Playing the hand of class size
Listen carefully to Education Minister Stephen Lecce – he’s far better than his predecessor at massaging a message he knows will be lost in the ether in a day or two. Then, check into what he’s actually talking about.
Shortly before kids went back to school this week, the Minister said that secondary school class sizes would be on average, 22.5 for the coming school, moving them up by half a student per class from the original 22. Mr. Lecce then told the CBC he blamed any confusion on “misinformation” put about by “certain entities” he chose not to identify.
Asked by School about this “misinformation” and the “entities” responsible for it, Ministry media reps ignored the question, repeating what Mr. Lecce had already clarified about class sizes.
One of those “entities” he neglected to identify is likely his own Ministry of Education which announced in March that high school class sizes would increase to 28 – could have been this coming year; could have been in 4 years. Boards had already begun to prepare for the worst, by delivering surplus notices to teachers and cutting high school course offerings.
The erstwhile minister Lisa Thompson didn’t say how the phase-in would go; didn’t happen to mention anything about it being 22.5 this week for instance. It looks more like Stephen Lecce is tossing some jokers into his cards to confuse people into thinking that all is calm while in the near but uncertain future class sizes will be up to 28 students per teacher.
Just to be clear, class sizes will increase by 1 per teacher for grades 4-8 and stay the same for grades junior kindergarten to grade 3.
Spokespeople for the Toronto District School Board and Toronto Catholic District contacted by School said that class sizes and staffing have been set for the coming year and didn’t expect any other changes.
Following on his predecessor’s incredible claim that higher class sizes would help students “lacking resiliency” Mr. Lecce certainly didn’t say he wouldn’t be increasing class sizes over the next while; we’ll just have to wait and see about that.
But as teachers’ contracts were about to expire, perhaps he wanted to toss in a bone for upcoming negotiations between their unions and the Ford government. Mr. Lecce said last week that he would consider easing that 28 student-per-class average if unions and trustees associations could think of ways to save the same money; he’d be “open to those ideas.”

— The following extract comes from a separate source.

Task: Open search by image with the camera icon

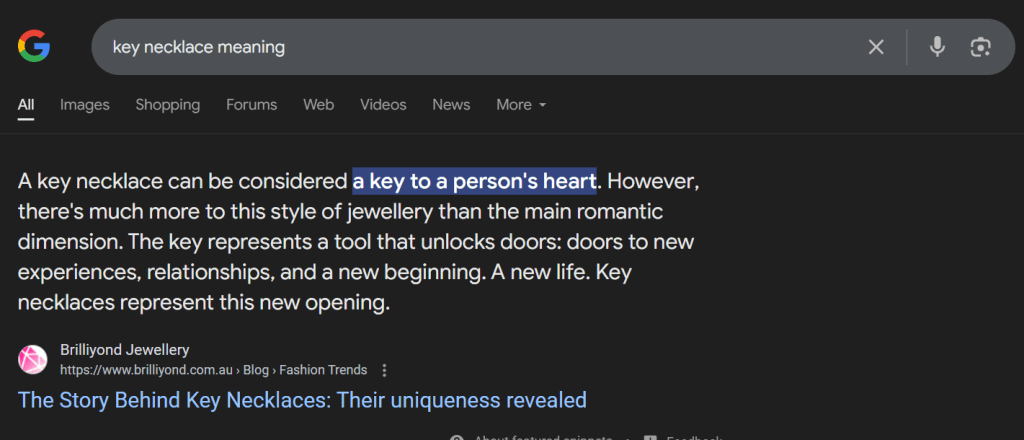Action: [x=980, y=47]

Teachers unions called his announcement a sham. Ontario Secondary School Teacher’s Federation (OSSTF) president, Harvey Bischof said “This is nothing more than a feeble attempt at sleight of hand on the part of Minister Lecce. His government declared war on the province’s public education system back in March, and he would like us to believe that today’s announcement constitutes an olive branch. Sadly, it is nothing of the sort. It is simply a new plan of attack with the same destructive objective.”
Liz Stuart from the Ontario English Catholic teachers said that school boards have already been planning for the increase in numbers with the result that courses have been cancelled. She said “If the government was planning a different course of action, they could have told Ontarians about it. Months ago. Instead they have allowed chaos and confusion to unfold.”
“Chaos” and “confusion” are good words to describe the strategy by the Ford government to cut back services and bring in privatisation while putting a nicer face on it. After his massive June cabinet shuffle and the revelations of cronyism from the summer along with the fact that the legislature is not even sitting until after the federal election is over in October, it’s easy to see what Mr. Ford and his inner circle are up to: Don’t tell people too much, toss in an unsubstantiated allegation about someone bandying about “misinformation”, hint at moderation, but put it out there in a way the sets people wondering whether it’s real or not. It’s from an old playbook – one that from his experience working for former Prime Minister Stephen Harper, Minister Lecce knows well.